Each fellow is expected to participate in supervised clinical activities in environmental pediatrics during the fellowship. At Mount Sinai and at the University of Washington, this requirement is met through service in the CDC/ATSDR-supported PEHSUs. At the University of Cincinnati, it is met by one half-day of service each week in the Lead Treatment Clinic or by another relevant clinical experience. At Boston Children’s Hospital, PEH fellows fulfill the clinical requirement by performing clinical work in the Pediatric Environmental Health Center, which is linked closely to the Massachusetts/ Rhode Island Poison Control Center (Shannon et al. 2003
Acquisition of skill in evidence-based advocacy and in the translation of medical findings to public policy is an essential component of the APA fellowship program. At Boston Children’s Hospital, fellows learn the skills of evidence-based advocacy through collaboration with the Harvard School of Public Health’s Center for Children’s Environmental Health; this center studies exposures to metals among Native American children living near former mining sites. At Mount Sinai, fellows had a unique opportunity to perform evidence-based advocacy in the aftermath of the attacks on the World Trade Center. They provided guidance to community groups in lower Manhattan, to the New York City Department of Health, and to the Board of Education on protecting children from the toxic chemicals released into the environment by the destruction of the towers. At the University of Washington, fellows gain experience in advocacy through interaction with the Region 10 PEHSU.
To assess each fellow’s progress, a rigorous evaluation process has been established at each training site. Each fellow provides a written assessment of progress every 6 months and meets with the program director at least every 3 months. Key mentors complete annual written evaluations of each fellow’s performance. Each fellow’s program is continuously retailored as required.

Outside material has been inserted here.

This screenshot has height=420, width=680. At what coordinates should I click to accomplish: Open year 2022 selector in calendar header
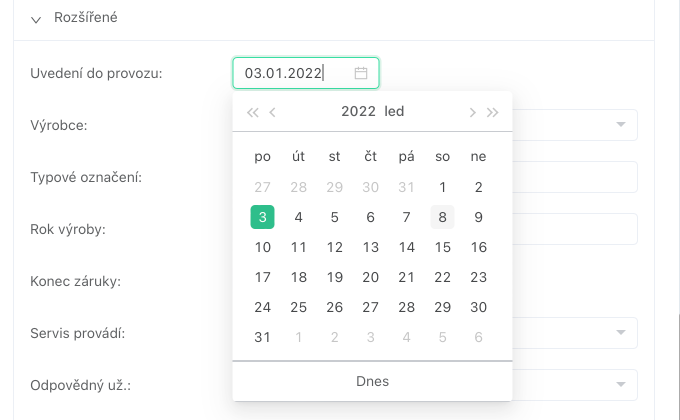coord(358,112)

Each year the APA convenes a 3-day retreat of fellows and faculty from all of the training sites, modeled after the annual retreat of the Robert Wood Johnson Clinical Scholars’ Program. At these retreats, fellows and faculty have an opportunity to present and review each other’s research, to hear lectures and participate in roundtables convened by leading scientists, physicians, and policy makers, and to discuss future development of PEH.
Conclusion of funding
Funding for the APA Fellowship in PEH has now concluded, because support for the program was based on two nonrenewable foundation grants. APA continues to host the annual fellows' retreat and to encourage academic health centers to acquire independent funding to further sustain training in PEH. To date, two sites—the Mount Sinai School of Medicine and the University of Cincinnati—have secured independent funding and are continuing to train fellows.